EXTRAIT CHOISI:
%%

Les auditions ont permis de révéler la complexité des rouages de la distribution des médicaments en France, tout particulièrement pour le dernier kilomètre. De très nombreuses causes en amont sont à l'origine des pénuries constatées : production des principes actifs au bout du monde, contrôle de qualité, façonnage, conditionnement, acheminement, blocages administratifs, règles commerciales contradictoires tant au niveau mondial qu'européen – le tout dans un contexte géopolitique tendu.
Une fois les produits arrivés sur notre sol, tout reste à faire. L'opacité et les règles commerciales de concurrence dans un domaine de délégation de service public, la pénurie de prescripteurs, le désarroi des officines et des hôpitaux plongés dans un nouveau dédale administratif : tout est stupéfiant et source de nouvelles pénuries.
Il existe déjà une obligation de constituer un stock national, dont la taille varie selon les types de médicaments. Comme nous en 2020, vous proposez d'augmenter leur plancher. Nous soutenons bien entendu votre proposition, indispensable pour protéger les Français.
Pour autant, lorsque des pénuries en amont menacent des produits gérés à flux tendus ou s'il n'existe pas d'alternative, l'ANSM doit disposer de pouvoirs dérogatoires et être en mesure, grâce à l'article 1er, d'enjoindre de constituer des stocks avec un préavis adapté. Nous savons que ces derniers ont un coût : ils doivent être situés dans des lieux spécifiques et dépendent de lignes de production qui sont déjà saturées, tant en France qu'en Europe.

%%

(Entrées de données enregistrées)
%%

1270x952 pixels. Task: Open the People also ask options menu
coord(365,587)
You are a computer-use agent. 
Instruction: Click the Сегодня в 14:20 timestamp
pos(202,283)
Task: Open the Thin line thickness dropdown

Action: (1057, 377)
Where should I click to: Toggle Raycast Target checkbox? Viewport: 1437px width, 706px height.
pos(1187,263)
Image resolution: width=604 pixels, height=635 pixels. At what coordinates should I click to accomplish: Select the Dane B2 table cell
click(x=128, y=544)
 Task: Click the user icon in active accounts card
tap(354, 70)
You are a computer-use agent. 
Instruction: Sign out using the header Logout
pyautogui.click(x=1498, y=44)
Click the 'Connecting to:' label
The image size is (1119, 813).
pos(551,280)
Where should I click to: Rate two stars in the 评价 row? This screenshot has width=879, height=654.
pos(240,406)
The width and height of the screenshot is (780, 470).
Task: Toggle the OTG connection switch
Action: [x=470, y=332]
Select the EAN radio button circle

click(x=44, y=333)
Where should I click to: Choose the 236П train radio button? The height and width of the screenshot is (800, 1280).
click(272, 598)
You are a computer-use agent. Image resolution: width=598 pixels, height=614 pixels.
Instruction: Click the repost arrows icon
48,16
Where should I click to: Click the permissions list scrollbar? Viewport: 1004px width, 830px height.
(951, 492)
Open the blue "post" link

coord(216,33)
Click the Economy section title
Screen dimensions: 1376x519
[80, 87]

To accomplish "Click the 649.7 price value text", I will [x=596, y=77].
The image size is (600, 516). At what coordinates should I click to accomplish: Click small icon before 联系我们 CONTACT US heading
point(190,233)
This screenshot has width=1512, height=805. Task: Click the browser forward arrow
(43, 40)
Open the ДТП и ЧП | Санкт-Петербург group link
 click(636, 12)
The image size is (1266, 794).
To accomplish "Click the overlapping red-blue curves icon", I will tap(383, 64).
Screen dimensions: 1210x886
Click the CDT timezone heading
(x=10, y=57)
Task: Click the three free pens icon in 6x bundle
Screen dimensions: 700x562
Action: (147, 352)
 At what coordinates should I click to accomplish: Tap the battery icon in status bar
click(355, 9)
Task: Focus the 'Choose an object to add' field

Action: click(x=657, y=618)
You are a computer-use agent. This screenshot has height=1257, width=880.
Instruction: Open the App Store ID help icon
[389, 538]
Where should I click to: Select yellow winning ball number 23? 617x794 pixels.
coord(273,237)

%%

EXERCICES PROPOSÉS:
a) Dans le texte sur les pénuries de médicaments, reformulez sous forme de liste le paragraphe qui commence par « Une fois les produits arrivés sur notre sol » en conservant l'essentiel de son contenu.
b) Poursuivez le texte sur les pénuries de médicaments en rédigeant quelques phrases qui prolongent sa dernière phrase.
La liste n'a aucun lien avec le texte sur les pénuries de médicaments.

CORRIGÉS DES EXERCICES:
a)
Une fois les médicaments arrivés en France, plusieurs facteurs provoquent de nouvelles pénuries :
- l'opacité et les règles commerciales de concurrence, dans un domaine pourtant relevant de la délégation de service public ;
- le manque de prescripteurs ;
- le désarroi des officines et des hôpitaux, confrontés à un nouveau dédale administratif.

b)
Leur gestion doit être aussi transparente que possible et l'ensemble des acteurs doit transmettre les données dont ils disposent. Celles-ci devraient être centralisées par un seul acteur sur une plateforme unique, ce qui contribuerait à une meilleure répartition des médicaments sur le plan national, voire internationale en cas de pandémie.
Cela remettra forcément en question la gestion à flux tendu de certains producteurs. Le stockage ne doit pas être un outil à double tranchant qui serait une cause secondaire de pénurie. C'est la raison pour laquelle j'espère que l'article 1er sera très sérieusement amendé, comme l'a proposé la rapporteure générale.